__TESTO DEL DOCUMENTO__.
O un governo istituzionale o le urne. E’ la previsione di Stefano Folli, editorialista di Repubblica, dopo la chiusura del mandato esplorativo di Roberto Fico. Ora tocca al Pd pronunciarsi, ma quella del governo istituzionale, secondo Folli, è l’unica soluzione sulla quale il Pd renziano potrebbe trovare un punto di incontro con M5s. Mattarella attende fiducioso nuovi sviluppi, ma le possibilità di formare una maggioranza politica sono pressoché esaurite.
Di Maio si è rivolto agli elettori del Pd, ha difeso la necessità di un “contratto di governo al rialzo”; ha detto che serve una legge sul conflitto di interessi, ha perfino difeso Salvini dall’attacco mediatico di Berlusconi. Perché?
Il conflitto di interessi non è una novità per Di Maio, ma stavolta è stata una minaccia: Berlusconi badi a non mettersi troppo di traverso. Le blandizie a Salvini sono poca cosa se l’obiettivo è cercare di riaprire il fronte leghista, con l’idea che Salvini possa mollare Berlusconi dopo il voto in Friuli.
Di Maio continua a parlare da premier in pectore, ma lo sarà mai?
No, né lui né Salvini. Di Maio parla al suo elettorato, che comincia ad essere assai deluso di quanto sta accadendo. Se al malumore crescente per l’ipotesi di un’alleanza con il Pd si aggiunge la rinuncia esplicita a Palazzo Chigi, non è difficile immaginare cosa potrebbe succedere nei 5 Stelle.
Chi prevarrà tra Renzi e i “governisti” del Pd?
Di fatto i primi sono in minoranza. Se stiamo ai numeri interni, il 3 maggio la direzione nazionale dovrebbe sancire il no all’ipotesi di un governo con M5s. Però la politica è strana, stiamo vivendo una stagione piena di imprevisti.
Sta dicendo che potrebbero esserci sorprese?
Non nel senso di un accordo Pd-M5s, questo no. Però un governo di garanzia o istituzionale sarebbe certamente visto in modo diverso nel Pd. Anche da parte di coloro che oggi dicono no e basta.
Questa che lei prospetta è l’unica soluzione alternativa alle elezioni anticipate?
Temo di sì.
Che governo dovrebbe essere, per essere votato anche da Salvini e Di Maio?

__ESERCIZIO ASSEGNATO A__.
Nell'intervista a Stefano Folli sulla crisi di governo, in quale data la direzione nazionale del Pd dovrebbe sancire il no a un governo con M5s?
__ESERCIZIO ASSEGNATO B__.
Stampa il brano dell'intervista a Stefano Folli che si apre con le parole contenenti "Di Maio si è" e si chiude con "di Berlusconi. Perché?".
__ESERCIZIO ASSEGNATO C__.
Porta avanti l'intervista a Stefano Folli sulla formazione del governo, ripartendo subito dopo l'ultima frase presente.

__MATERIALE FORNITO__.
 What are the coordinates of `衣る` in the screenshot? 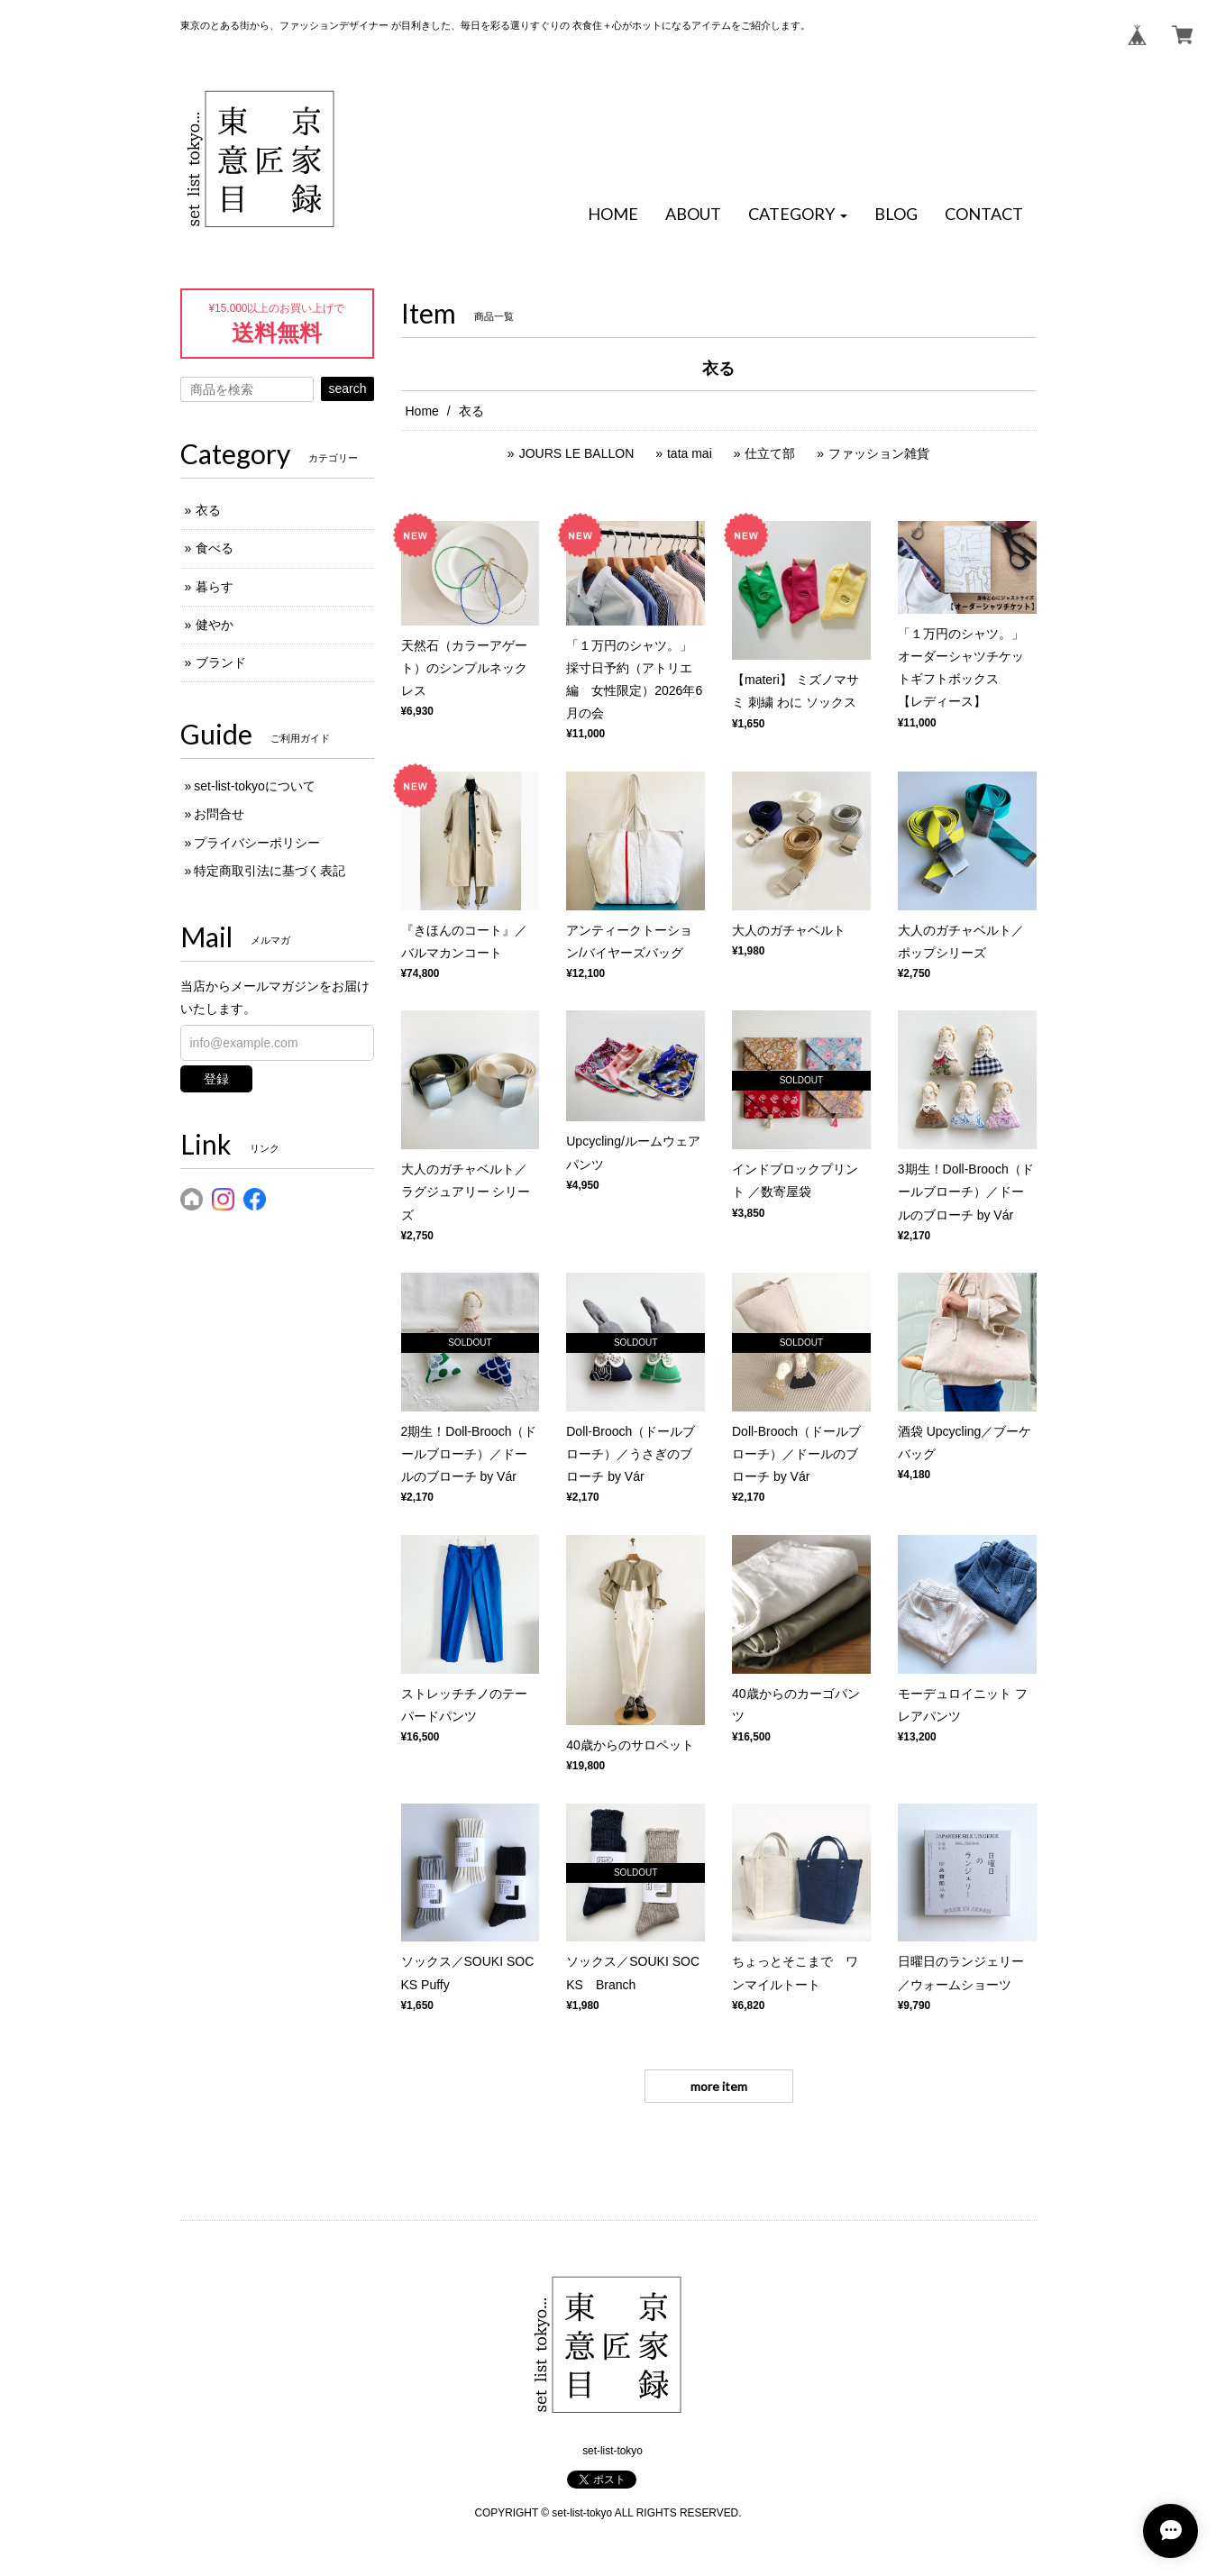 It's located at (208, 510).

__RISULTATO A__.
Il 3 maggio.

__RISULTATO B__.
Di Maio si è rivolto agli elettori del Pd, ha difeso la necessità di un “contratto di governo al rialzo”; ha detto che serve una legge sul conflitto di interessi, ha perfino difeso Salvini dall’attacco mediatico di Berlusconi. Perché?

__RISULTATO C__.
Un governo senza un’impronta politica, senza rappresentanti dei partiti nella squadra di governo e senza una maggioranza politica intesa come tale a sostenerlo.
Ma con la modifica della legge elettorale nel programma.
Questo lo si potrebbe dire solo strada facendo. Per cambiare la legge elettorale ci vuole un accordo trasversale molto ampio: non dimentichiamoci di quanti voti di fiducia ci sono voluti per fare il Rosatellum, e allora c’era una maggioranza politica, mentre oggi si comincerebbe da una semplice convergenza parlamentare su un governo di transizione.
Un governo che dovrebbe innanzitutto farsi carico del Def.
Sì, con i connessi interventi di razionalizzazione e di taglio della spesa per scongiurare l’aumento dell’Iva, un’eventualità micidiale per l’economia italiana. E’ davvero singolare che non se ne parli.
Come vedrebbe il Quirinale questa ipotesi?
In mancanza di un’alternativa politica, questo tipo di governo sarebbe la prima opzione del Colle. L’altro giorno Di Maio ha scartato questa soluzione, a parole; nei fatti, potrebbe andare diversamente.
Se anche questa soluzione dovesse fallire?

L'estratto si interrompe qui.